Oggi e domani, domenica 3 novembre, a Zona K, Filippo Michelangelo Ceredi con “Eve#1” accosta, attraverso le immagini, eventi cruciali di questo scorcio di XXI secolo.
L’epilogo di Danae è al Teatro Out Off. Ancora domenica 3 novembre in “We want Miles in a silent way”, gruppo nanou omaggia l’icona del jazz Miles Davis.
Intrigante “Chro no lo gi cal”, mercoledì 6 novembre, lavoro intimistico sul corpo della performer svizzera Yasmine Hugonnet.
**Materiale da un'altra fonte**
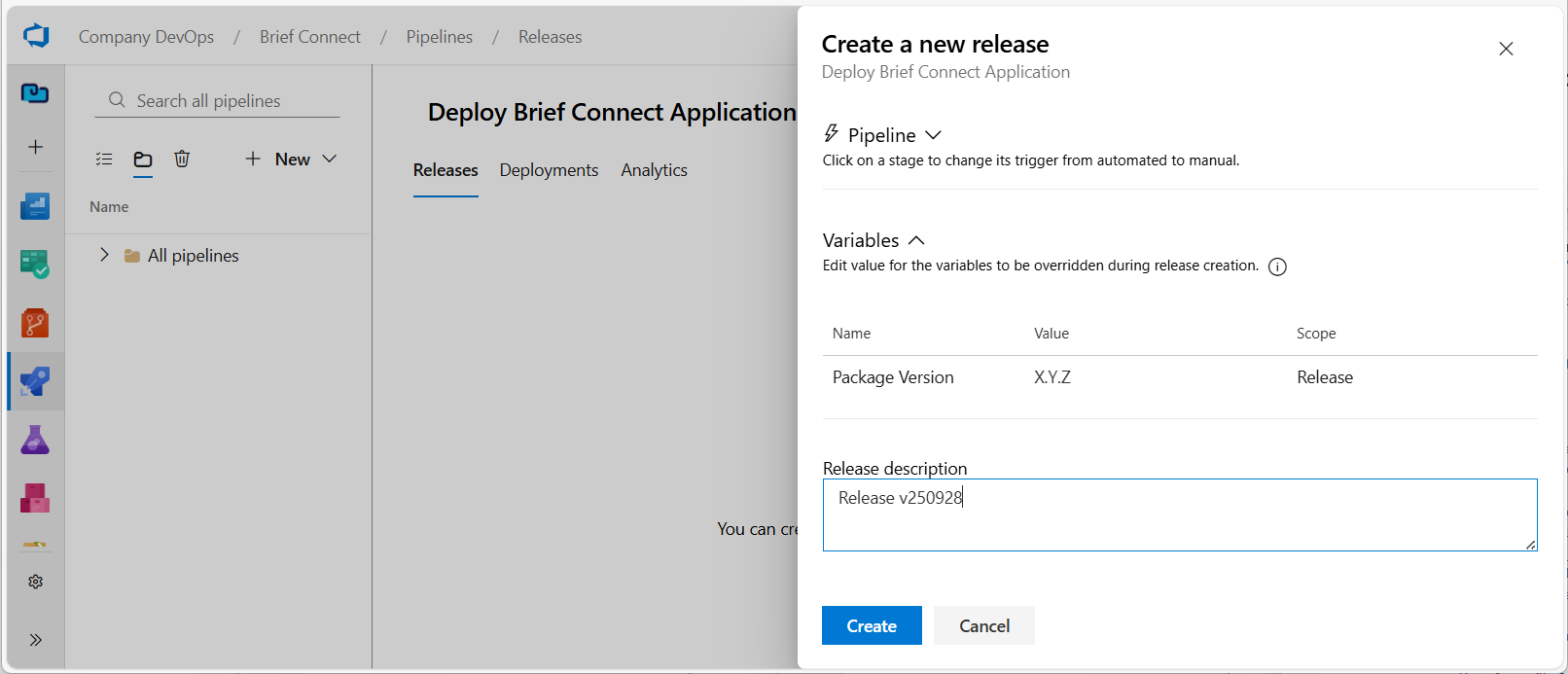Click the delete trash can icon
This screenshot has height=674, width=1568.
click(x=182, y=159)
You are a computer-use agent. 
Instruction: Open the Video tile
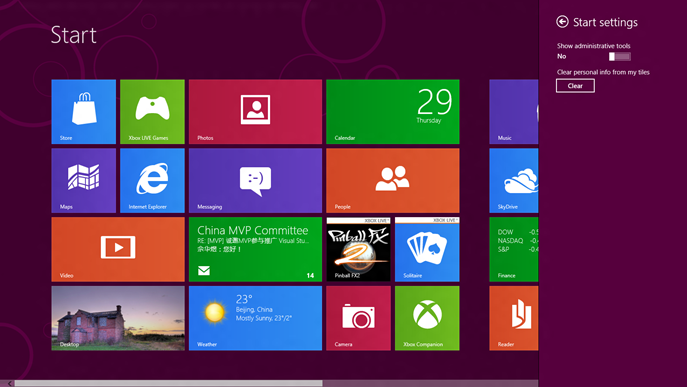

In coda allo spettacolo, talk con l’esperta di linguaggi contemporanei Piersandra di Matteo.
Musica e poesia saranno protagoniste, sabato 9 e domenica 10 novembre, di “Porpora”, con Mariangela Gualtieri e il pianista Stefano Battaglia.
Il 9 novembre a DiDstudio (Fabbrica del Vapore) spazio anche alla riflessione con “Laterale”: il critico Attilio Scarpellini dialoga con gli artisti Alessandro Bedosti, Cinzia Delorenzi, Francesca Proia e Silvia Rampelli.
Infine mercoledì 20 novembre, alla Fondazione Mudima, la danza butoh del maestro giapponese Masaki Iwana chiuderà il festival.